Task description: Your output is the line containing "Task: Open COVID-19" plus all lines after it to the end of the records, reproduced exactly, with nothing else.

Source data:
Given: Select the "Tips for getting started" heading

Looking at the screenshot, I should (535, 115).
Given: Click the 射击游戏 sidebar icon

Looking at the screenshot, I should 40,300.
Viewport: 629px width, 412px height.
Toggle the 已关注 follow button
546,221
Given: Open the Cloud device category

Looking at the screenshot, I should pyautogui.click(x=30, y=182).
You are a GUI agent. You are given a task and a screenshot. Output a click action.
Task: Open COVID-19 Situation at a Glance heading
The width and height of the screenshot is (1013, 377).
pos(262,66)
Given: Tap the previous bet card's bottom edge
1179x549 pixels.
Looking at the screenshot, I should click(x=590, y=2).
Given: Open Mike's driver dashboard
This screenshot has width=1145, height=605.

Written solution:
Task: Open COVID-19 Situation at a Glance heading
The width and height of the screenshot is (1013, 377).
pos(262,66)
Given: Tap the previous bet card's bottom edge
1179x549 pixels.
Looking at the screenshot, I should click(x=590, y=2).
Given: Open Mike's driver dashboard
This screenshot has width=1145, height=605.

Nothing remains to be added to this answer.